• **Data supplied**
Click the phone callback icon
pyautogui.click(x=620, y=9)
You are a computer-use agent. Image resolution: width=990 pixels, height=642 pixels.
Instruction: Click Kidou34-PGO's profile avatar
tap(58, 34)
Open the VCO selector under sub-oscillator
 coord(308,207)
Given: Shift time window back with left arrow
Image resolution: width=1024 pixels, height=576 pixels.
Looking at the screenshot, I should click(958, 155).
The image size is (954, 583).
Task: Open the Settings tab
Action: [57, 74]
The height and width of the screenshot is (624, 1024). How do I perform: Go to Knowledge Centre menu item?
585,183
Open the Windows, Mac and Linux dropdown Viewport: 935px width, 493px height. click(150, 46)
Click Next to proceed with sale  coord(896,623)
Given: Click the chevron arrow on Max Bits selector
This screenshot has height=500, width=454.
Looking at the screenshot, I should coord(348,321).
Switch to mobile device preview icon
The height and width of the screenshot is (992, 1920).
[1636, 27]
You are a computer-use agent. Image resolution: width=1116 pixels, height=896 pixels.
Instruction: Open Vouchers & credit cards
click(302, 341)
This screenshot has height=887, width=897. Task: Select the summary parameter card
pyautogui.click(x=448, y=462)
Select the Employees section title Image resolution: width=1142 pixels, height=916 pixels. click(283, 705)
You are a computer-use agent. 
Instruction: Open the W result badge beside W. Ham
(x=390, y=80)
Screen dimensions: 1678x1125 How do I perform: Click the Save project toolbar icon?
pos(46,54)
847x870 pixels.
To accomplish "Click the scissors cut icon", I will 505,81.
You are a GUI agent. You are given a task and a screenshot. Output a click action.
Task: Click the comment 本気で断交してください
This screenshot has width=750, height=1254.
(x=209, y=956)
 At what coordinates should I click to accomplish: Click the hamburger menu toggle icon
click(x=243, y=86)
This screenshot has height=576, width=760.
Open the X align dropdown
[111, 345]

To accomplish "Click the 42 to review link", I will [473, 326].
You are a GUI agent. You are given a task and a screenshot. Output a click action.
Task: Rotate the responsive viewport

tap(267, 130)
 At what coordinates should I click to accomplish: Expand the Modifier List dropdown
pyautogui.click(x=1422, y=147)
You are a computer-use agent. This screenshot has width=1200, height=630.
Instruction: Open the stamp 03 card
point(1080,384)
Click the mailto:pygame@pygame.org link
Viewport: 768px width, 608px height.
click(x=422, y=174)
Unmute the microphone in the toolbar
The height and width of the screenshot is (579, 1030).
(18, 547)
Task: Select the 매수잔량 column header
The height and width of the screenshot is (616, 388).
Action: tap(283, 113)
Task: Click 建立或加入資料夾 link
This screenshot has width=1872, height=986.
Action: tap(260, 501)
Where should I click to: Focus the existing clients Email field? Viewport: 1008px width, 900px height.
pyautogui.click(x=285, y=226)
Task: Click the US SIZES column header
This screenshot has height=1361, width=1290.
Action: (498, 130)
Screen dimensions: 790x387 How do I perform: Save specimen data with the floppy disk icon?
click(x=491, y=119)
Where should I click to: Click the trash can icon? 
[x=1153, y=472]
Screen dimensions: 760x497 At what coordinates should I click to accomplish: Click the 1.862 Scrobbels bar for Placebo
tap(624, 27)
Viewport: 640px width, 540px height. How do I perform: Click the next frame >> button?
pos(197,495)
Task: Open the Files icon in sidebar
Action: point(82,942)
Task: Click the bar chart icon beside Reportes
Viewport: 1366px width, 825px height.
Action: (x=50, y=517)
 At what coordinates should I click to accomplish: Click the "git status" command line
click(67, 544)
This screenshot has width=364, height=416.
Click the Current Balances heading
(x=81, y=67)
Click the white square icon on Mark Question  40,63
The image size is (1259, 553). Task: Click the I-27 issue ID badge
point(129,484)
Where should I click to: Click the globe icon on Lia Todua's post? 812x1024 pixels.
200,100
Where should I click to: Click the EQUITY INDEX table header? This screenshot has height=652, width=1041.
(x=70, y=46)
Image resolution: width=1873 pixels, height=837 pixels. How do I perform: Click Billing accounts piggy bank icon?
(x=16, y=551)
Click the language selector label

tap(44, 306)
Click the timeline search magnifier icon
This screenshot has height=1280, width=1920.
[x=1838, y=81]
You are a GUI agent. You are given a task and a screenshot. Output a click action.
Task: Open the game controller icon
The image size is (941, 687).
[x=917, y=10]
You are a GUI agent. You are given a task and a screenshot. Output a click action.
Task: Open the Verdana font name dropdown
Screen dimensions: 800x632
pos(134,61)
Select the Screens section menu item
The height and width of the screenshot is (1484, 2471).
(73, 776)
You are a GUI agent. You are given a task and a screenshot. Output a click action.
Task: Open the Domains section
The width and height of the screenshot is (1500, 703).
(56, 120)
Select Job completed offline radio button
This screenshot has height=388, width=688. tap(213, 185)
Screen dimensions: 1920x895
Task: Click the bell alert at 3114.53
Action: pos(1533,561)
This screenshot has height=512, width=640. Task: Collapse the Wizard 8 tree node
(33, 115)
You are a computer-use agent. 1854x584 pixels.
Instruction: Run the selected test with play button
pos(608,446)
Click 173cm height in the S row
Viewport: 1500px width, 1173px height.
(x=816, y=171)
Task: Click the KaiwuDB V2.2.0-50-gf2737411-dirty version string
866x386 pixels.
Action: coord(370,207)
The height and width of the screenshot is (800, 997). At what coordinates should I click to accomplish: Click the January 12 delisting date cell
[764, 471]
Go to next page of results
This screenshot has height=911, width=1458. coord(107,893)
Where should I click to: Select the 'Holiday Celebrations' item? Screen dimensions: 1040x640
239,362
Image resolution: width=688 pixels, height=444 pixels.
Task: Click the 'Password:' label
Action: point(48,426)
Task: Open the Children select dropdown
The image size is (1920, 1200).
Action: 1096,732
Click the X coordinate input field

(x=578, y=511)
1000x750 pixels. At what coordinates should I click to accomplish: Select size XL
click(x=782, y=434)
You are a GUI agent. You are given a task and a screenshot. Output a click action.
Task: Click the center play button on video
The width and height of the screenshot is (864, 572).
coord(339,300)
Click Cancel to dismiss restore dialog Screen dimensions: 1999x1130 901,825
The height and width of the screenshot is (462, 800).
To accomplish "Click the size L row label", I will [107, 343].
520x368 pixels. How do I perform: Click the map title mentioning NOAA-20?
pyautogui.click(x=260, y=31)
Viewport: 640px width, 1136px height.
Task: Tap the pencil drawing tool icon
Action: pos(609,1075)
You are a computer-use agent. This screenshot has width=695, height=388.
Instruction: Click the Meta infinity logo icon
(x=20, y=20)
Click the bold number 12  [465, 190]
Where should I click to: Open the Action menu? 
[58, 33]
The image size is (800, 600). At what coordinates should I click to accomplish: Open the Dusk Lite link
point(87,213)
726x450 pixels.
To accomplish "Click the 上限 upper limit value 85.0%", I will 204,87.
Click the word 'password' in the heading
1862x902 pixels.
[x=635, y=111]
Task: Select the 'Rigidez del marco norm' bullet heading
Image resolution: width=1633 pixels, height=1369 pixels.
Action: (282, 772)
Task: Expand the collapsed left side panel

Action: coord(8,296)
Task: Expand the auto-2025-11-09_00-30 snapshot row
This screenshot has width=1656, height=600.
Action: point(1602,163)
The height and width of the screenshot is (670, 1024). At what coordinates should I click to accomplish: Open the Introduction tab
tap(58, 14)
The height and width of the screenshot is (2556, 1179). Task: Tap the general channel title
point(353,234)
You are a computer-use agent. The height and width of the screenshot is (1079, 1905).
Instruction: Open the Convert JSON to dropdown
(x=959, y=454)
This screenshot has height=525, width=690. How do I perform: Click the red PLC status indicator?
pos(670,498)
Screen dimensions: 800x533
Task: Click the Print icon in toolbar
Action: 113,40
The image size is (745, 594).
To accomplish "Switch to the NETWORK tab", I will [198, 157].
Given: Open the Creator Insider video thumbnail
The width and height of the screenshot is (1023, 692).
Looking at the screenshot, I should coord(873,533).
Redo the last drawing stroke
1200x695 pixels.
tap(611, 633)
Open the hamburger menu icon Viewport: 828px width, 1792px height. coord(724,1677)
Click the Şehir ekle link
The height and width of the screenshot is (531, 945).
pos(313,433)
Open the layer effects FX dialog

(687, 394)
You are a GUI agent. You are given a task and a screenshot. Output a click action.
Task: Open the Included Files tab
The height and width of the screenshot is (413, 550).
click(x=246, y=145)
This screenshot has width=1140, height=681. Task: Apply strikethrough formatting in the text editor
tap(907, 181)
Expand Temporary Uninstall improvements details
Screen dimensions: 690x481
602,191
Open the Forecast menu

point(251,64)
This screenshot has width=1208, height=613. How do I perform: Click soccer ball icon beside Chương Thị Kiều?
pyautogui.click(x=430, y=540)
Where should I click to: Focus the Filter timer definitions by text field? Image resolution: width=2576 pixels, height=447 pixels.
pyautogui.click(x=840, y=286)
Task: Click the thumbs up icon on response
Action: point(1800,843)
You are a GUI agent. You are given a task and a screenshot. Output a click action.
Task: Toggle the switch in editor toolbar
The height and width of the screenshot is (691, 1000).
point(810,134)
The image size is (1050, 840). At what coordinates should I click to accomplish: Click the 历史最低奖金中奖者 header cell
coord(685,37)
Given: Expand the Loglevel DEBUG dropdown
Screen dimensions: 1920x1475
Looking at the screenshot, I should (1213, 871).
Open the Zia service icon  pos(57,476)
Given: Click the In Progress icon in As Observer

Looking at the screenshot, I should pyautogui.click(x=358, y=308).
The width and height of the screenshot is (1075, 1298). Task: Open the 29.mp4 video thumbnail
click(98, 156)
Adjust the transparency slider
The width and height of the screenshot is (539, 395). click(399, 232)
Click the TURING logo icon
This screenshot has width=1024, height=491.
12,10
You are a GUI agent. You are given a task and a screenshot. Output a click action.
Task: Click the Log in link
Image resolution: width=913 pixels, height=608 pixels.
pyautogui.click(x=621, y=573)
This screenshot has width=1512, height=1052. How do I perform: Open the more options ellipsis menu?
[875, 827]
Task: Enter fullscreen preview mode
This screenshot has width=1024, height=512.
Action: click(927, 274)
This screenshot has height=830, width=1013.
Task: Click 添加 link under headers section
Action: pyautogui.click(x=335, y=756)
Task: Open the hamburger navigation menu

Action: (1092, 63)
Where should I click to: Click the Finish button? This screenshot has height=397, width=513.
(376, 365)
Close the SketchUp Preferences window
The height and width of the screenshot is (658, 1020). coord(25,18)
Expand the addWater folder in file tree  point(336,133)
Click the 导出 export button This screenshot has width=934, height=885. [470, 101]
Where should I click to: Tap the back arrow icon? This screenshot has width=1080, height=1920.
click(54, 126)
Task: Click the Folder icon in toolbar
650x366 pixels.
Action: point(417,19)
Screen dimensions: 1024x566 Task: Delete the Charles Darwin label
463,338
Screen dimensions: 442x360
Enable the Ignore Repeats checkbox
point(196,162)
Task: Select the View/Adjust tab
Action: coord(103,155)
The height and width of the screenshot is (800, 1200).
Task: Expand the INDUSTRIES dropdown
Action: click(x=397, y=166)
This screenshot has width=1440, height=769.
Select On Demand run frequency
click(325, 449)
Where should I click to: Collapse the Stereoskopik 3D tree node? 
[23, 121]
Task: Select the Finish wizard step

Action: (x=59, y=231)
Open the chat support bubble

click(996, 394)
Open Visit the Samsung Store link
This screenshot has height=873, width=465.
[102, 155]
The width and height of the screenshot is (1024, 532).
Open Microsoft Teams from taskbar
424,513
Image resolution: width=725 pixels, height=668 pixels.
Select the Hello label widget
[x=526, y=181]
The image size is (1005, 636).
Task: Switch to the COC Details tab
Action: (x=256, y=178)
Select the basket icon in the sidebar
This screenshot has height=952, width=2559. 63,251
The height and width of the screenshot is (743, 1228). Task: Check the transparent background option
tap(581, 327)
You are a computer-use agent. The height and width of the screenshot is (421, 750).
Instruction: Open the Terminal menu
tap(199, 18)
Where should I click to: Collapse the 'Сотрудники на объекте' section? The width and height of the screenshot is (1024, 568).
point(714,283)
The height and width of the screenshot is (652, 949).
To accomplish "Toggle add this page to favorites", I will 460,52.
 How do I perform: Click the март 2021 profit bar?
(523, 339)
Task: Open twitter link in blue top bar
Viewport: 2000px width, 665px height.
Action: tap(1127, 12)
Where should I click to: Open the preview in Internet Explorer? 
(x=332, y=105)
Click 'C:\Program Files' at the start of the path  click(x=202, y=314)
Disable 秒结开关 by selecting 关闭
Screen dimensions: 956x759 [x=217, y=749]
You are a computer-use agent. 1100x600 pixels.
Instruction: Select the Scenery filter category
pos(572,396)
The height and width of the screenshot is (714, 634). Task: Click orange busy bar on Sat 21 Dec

• **Try it**
Beginning at the line with "This screenshot has width=1024, height=512." and ending at the line with "Expand the addWater", reproduce each line of the data above exactly, and add no other lines.

• **Response to this task**
This screenshot has width=1024, height=512.
Action: click(927, 274)
This screenshot has height=830, width=1013.
Task: Click 添加 link under headers section
Action: pyautogui.click(x=335, y=756)
Task: Open the hamburger navigation menu

Action: (1092, 63)
Where should I click to: Click the Finish button? This screenshot has height=397, width=513.
(376, 365)
Close the SketchUp Preferences window
The height and width of the screenshot is (658, 1020). coord(25,18)
Expand the addWater folder in file tree  point(336,133)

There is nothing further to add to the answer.